Aim of the exercise :: Once you reach the end of the data, transcribe all of it exactly.

··· Information given

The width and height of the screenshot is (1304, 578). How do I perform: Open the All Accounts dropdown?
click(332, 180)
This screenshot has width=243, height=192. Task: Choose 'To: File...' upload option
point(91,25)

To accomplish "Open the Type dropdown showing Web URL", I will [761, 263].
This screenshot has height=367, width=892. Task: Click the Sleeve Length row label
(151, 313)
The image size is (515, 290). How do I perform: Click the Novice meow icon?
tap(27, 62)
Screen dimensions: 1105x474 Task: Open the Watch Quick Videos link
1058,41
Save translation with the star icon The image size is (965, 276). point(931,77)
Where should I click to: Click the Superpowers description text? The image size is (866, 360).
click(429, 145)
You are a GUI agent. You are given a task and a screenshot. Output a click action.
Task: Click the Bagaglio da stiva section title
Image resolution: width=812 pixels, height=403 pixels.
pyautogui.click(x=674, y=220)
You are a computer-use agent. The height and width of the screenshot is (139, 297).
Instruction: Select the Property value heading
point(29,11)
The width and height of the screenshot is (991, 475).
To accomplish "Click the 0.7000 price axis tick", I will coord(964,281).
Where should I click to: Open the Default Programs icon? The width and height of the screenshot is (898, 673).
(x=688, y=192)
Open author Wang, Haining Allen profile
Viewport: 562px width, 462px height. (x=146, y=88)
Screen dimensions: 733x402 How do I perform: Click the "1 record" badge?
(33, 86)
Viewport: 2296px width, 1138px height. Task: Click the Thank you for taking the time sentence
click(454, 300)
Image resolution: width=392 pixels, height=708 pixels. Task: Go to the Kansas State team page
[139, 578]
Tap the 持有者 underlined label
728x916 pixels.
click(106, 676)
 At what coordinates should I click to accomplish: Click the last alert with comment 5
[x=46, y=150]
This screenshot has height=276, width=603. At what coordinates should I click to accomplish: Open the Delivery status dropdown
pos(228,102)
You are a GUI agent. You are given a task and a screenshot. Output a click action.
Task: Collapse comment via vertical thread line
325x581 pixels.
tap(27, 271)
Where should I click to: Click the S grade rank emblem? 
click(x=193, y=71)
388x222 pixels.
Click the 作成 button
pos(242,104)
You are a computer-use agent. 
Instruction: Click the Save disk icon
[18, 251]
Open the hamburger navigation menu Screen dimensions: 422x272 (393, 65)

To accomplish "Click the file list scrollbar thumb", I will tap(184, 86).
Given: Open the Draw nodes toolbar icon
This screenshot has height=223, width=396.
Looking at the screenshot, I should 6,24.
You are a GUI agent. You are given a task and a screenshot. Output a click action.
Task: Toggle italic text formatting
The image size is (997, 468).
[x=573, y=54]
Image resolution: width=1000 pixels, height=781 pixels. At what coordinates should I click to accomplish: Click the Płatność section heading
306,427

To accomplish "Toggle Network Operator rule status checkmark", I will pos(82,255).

······

Exercise result ::
The width and height of the screenshot is (1304, 578). How do I perform: Open the All Accounts dropdown?
click(332, 180)
This screenshot has width=243, height=192. Task: Choose 'To: File...' upload option
point(91,25)

To accomplish "Open the Type dropdown showing Web URL", I will [761, 263].
This screenshot has height=367, width=892. Task: Click the Sleeve Length row label
(151, 313)
The image size is (515, 290). How do I perform: Click the Novice meow icon?
tap(27, 62)
Screen dimensions: 1105x474 Task: Open the Watch Quick Videos link
1058,41
Save translation with the star icon The image size is (965, 276). point(931,77)
Where should I click to: Click the Superpowers description text? The image size is (866, 360).
click(429, 145)
You are a GUI agent. You are given a task and a screenshot. Output a click action.
Task: Click the Bagaglio da stiva section title
Image resolution: width=812 pixels, height=403 pixels.
pyautogui.click(x=674, y=220)
You are a computer-use agent. The height and width of the screenshot is (139, 297).
Instruction: Select the Property value heading
point(29,11)
The width and height of the screenshot is (991, 475).
To accomplish "Click the 0.7000 price axis tick", I will coord(964,281).
Where should I click to: Open the Default Programs icon? The width and height of the screenshot is (898, 673).
(x=688, y=192)
Open author Wang, Haining Allen profile
Viewport: 562px width, 462px height. (x=146, y=88)
Screen dimensions: 733x402 How do I perform: Click the "1 record" badge?
(33, 86)
Viewport: 2296px width, 1138px height. Task: Click the Thank you for taking the time sentence
click(454, 300)
Image resolution: width=392 pixels, height=708 pixels. Task: Go to the Kansas State team page
[139, 578]
Tap the 持有者 underlined label
728x916 pixels.
click(106, 676)
 At what coordinates should I click to accomplish: Click the last alert with comment 5
[x=46, y=150]
This screenshot has height=276, width=603. At what coordinates should I click to accomplish: Open the Delivery status dropdown
pos(228,102)
You are a GUI agent. You are given a task and a screenshot. Output a click action.
Task: Collapse comment via vertical thread line
325x581 pixels.
tap(27, 271)
Where should I click to: Click the S grade rank emblem? 
click(x=193, y=71)
388x222 pixels.
Click the 作成 button
pos(242,104)
You are a computer-use agent. 
Instruction: Click the Save disk icon
[18, 251]
Open the hamburger navigation menu Screen dimensions: 422x272 (393, 65)

To accomplish "Click the file list scrollbar thumb", I will tap(184, 86).
Given: Open the Draw nodes toolbar icon
This screenshot has height=223, width=396.
Looking at the screenshot, I should 6,24.
You are a GUI agent. You are given a task and a screenshot. Output a click action.
Task: Toggle italic text formatting
The image size is (997, 468).
[x=573, y=54]
Image resolution: width=1000 pixels, height=781 pixels. At what coordinates should I click to accomplish: Click the Płatność section heading
306,427

To accomplish "Toggle Network Operator rule status checkmark", I will pos(82,255).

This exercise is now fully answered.